A 40 anni la gravidanza non si annuncia

Dottor Claudio Ivan Brambilla A cura di Claudio Ivan Brambilla - Dottore specialista in Ginecologia Pubblicato il 19/04/2021 Aggiornato il 29/05/2026

Quando vi sono vari fattori che giocano a sfavore della possibilità di concepire conviene rivolgersi a un centro per la diagnosi e la cura dell'infertilità senza attendere troppo.

Una domanda di: Debora
Salve, ho 40 anni quasi, il mio compagno 53 ma ha già avuto figli, stiamo insieme da 4 anni e da tre mesi stiamo provando ad avere un bimbo. Lui da un annetto soffre di prostatite, io da un paio di anni sono ingrassata e da adolescente avevo ovaio policistico, risoltosi spontaneamente. Ultime ecografie non ci sono cisti ovariche.
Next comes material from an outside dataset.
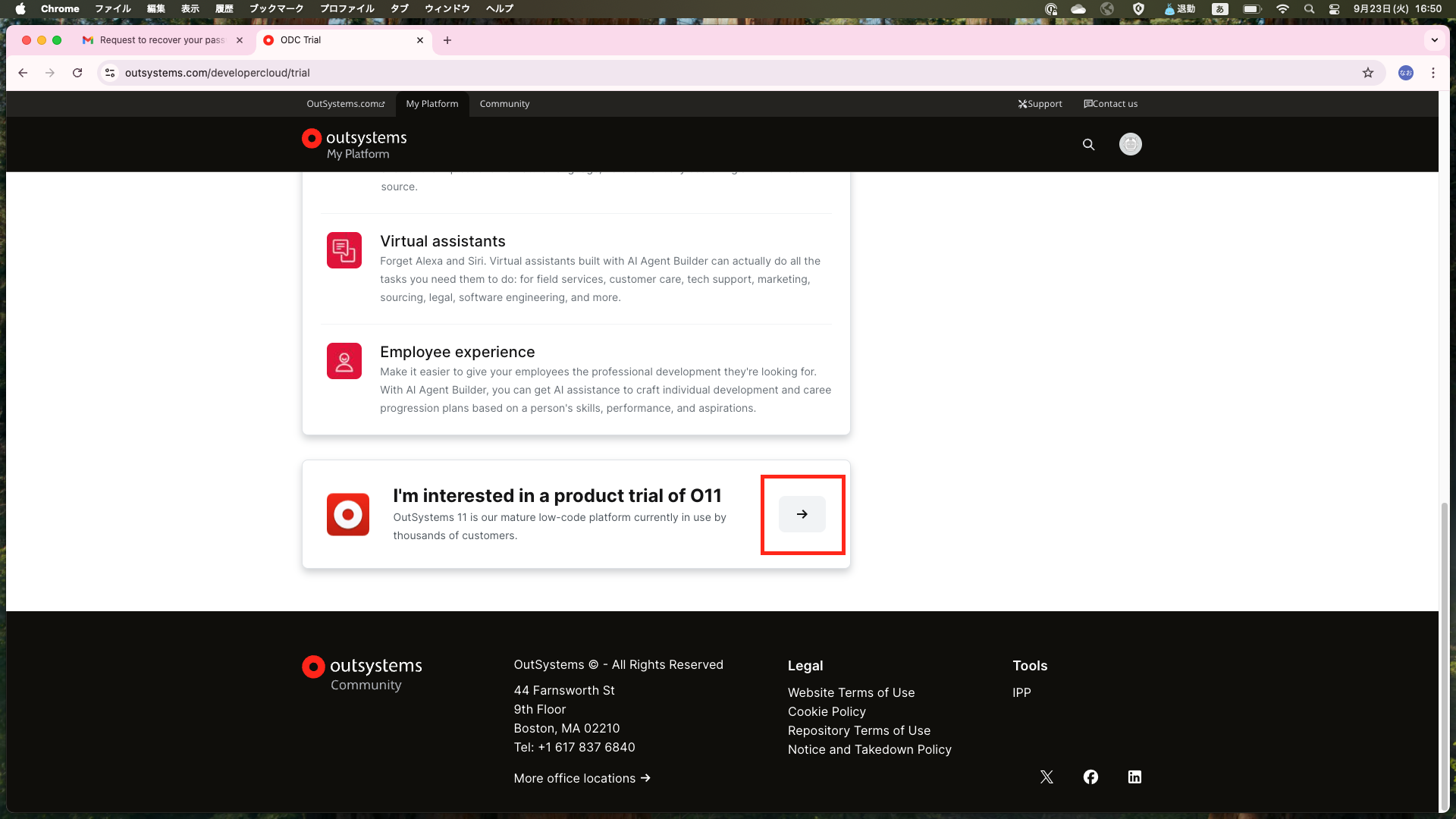Click the LinkedIn icon in the footer
The image size is (1456, 819).
[x=1134, y=777]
Stiamo prendendo entrambi vitamine, ma io mi chiedo non è la prostata ad evere problemi durante il concepimento, sto usando stick ovulazione e mi dice che LH c’è, puo essere che io abbia dei cicli anovulatori?

Claudio Ivan Brambilla
Claudio Ivan Brambilla

Gentile signora,
è impossibile rispondere alla sua domanda: certo i suoi cicli potrebbero essere anovolatori, ma di questo non vi è certezza. La prostatite non è una condizione favorevole, tuttavia non tutti gli uomini interessati dal problema sono infertili o ipofertili. A questo si aggiunge che il sovrappeso non è certo un fattore che favorisce il concepimento, come del resto la sua età visto che dai 40 anni (veramente anche da qualche anno prima) il potenziale fertile della donna diminuisce (anche se questo non significa “infertilità”). Il mio consiglio a questo punto, date le varie problematiche in essere, è quello di non perdere altro tempo ma di rivolgersi a un centro per la procreazione medicalmente assistita, perché alla vostra età prima si viene presi in carico da una di queste strutture meglio è: cioè non conviene aspettare troppo, anche per avere maggiori probabilità di accedervi attraverso il Servizio Sanitario Nazionale. Con cordialità.